Acer Negundo Pollen Acer Rubrum Pollen Acer Saccha
| 證據等級: L5 | 預測適應症: 0 個 |
目錄
- Acer Negundo Pollen Acer Rubrum Pollen Acer Saccha
- Multi-Allergen Extract Panel: Allergy Immunotherapy — No TxGNN Repurposing Prediction Available
Multi-Allergen Extract Panel: Allergy Immunotherapy — No TxGNN Repurposing Prediction Available
One-Sentence Summary
This product is a complex multi-component allergen extract panel comprising 55 distinct biological materials (tree pollens, grass pollens, weed pollens, house dust, and botanical extracts), classically used in allergy skin testing and allergen-specific immunotherapy. The TxGNN model was unable to generate any repurposing predictions for this candidate — likely because the multi-ingredient composition cannot be mapped to a single DrugBank node, which is required for graph-based prediction. As a result, no clinical trial or publication evidence supporting a new indication is available from this pipeline run.
Quick Overview
| Item | Content |
|---|---|
| Original Indication | Allergy skin testing / Allergen immunotherapy (inferred from component composition) |
| Predicted New Indication | — (No prediction generated) |
| TxGNN Prediction Score | — |
| Evidence Level | L5 — Model prediction only; no actual predictions produced |
| US Market Status | Not marketed (no US licenses found) |
| Number of NDAs | 0 |
| Recommended Decision | Hold |
Why No Prediction Was Generated
This candidate presents a fundamental structural incompatibility with the TxGNN pipeline:
1. Compound composition barrier. TxGNN’s knowledge graph operates on single-entity drug nodes identified by a DrugBank ID. This product contains 55 co-listed active ingredients (allergen extracts from maple, birch, oak, ragweed, timothy grass, house dust, and others). No single DrugBank ID could be assigned (drugbank_id: null), preventing graph traversal and disease-link scoring.
2. Biological nature of components.

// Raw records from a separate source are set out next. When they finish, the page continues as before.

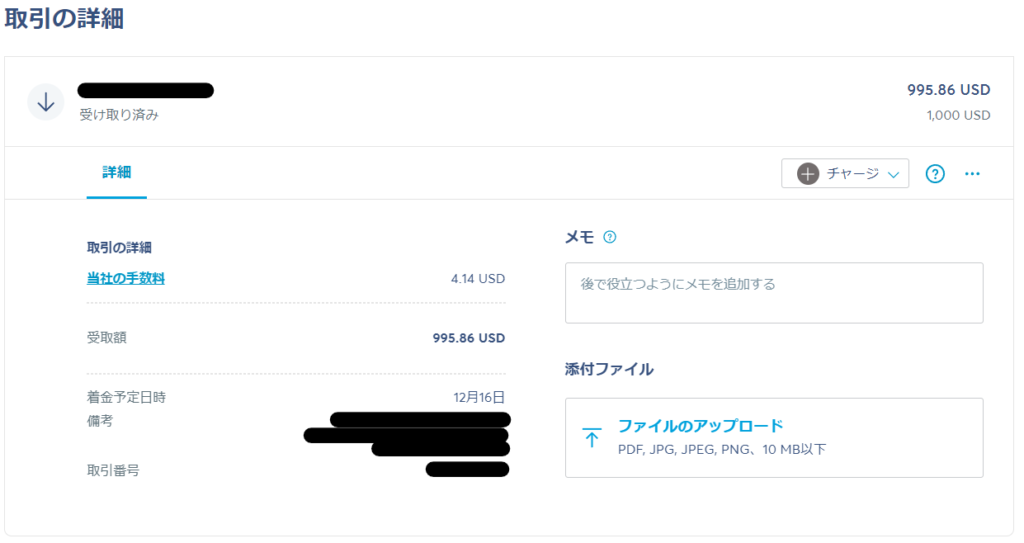Click the received-payment down arrow icon
This screenshot has width=1024, height=543.
(x=45, y=102)
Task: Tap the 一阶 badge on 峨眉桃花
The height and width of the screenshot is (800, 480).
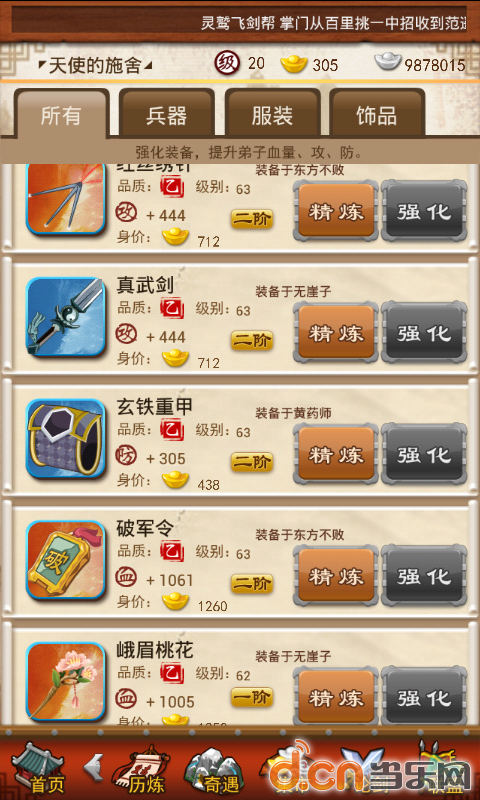Action: coord(252,697)
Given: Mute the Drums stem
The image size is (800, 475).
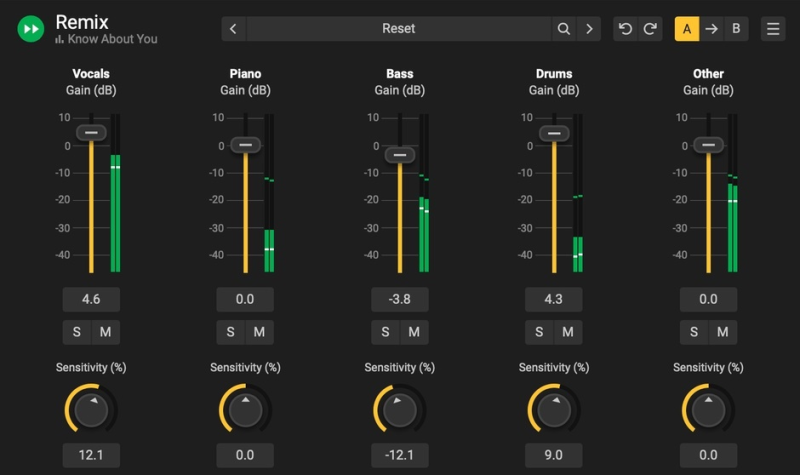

The ingredients are biological extracts used to provoke or modulate immune responses in diagnostic and desensitisation settings — not small-molecule drugs with defined target–pathway interactions. The knowledge graph’s drug–protein–disease edges are not well-populated for such biological allergen mixtures.
3. Missing MOA data. Mechanism of action data is unavailable, further limiting any mechanistic bridging analysis between components and candidate disease nodes.
For these reasons, the pipeline returned zero predicted indications, which is an expected outcome for this type of complex biological product rather than a data collection failure.
US Market Information
No US approvals were found in the queried dataset. This product is recorded as not marketed with 0 licenses.
Note: Allergen extract panels in the United States are typically regulated under the biologics pathway (BLA) by FDA’s Center for Biologics Evaluation and Research (CBER), not as conventional NDAs. A targeted search of CBER-licensed allergen products may yield relevant market data not captured by the current NDA-focused query.
Safety Considerations
Please refer to the package insert for safety information.
General class considerations for allergen extract products: anaphylaxis risk during skin testing or immunotherapy is a well-recognised class effect. Products containing Histamine Dihydrochloride serve as positive controls in diagnostic panels. Gelsemium sempervirens root and Schoenocaulon officinale seed are botanicals with known toxicity profiles at therapeutic doses and warrant special handling attention.
Conclusion and Next Steps
Decision: Hold
Rationale: The TxGNN pipeline produced no repurposing predictions for this candidate because the multi-allergen extract composition cannot be represented as a single knowledge-graph node. This is a pipeline limitation, not a clinical judgement that the product has no value — allergen immunotherapy is a well-established treatment category.
To proceed, the following is needed:
- Decompose the query: Re-run TxGNN predictions individually for high-priority single components (e.g., Ambrosia artemisiifolia [ragweed], Phleum pratense [timothy grass], Betula papyrifera [birch]) that have defined DrugBank entries, to assess whether any single allergen has repurposing potential.
- Clarify clinical intent: Determine whether the goal is to evaluate this panel as a diagnostic tool, an immunotherapy product, or to identify individual components with novel therapeutic applications.
- CBER biologics search: Query FDA’s CBER allergen product licence database to identify existing approvals and approved indications for comparable multi-allergen panels.
- MOA data collection: Retrieve mechanism data from DrugBank for individual identifiable components.
- Safety data collection: Obtain package insert warnings and contraindications from the originating manufacturer or FDA labelling database.
Disclaimer
This content is for research purposes only and does not constitute medical advice. Clinical validation is required before any clinical application.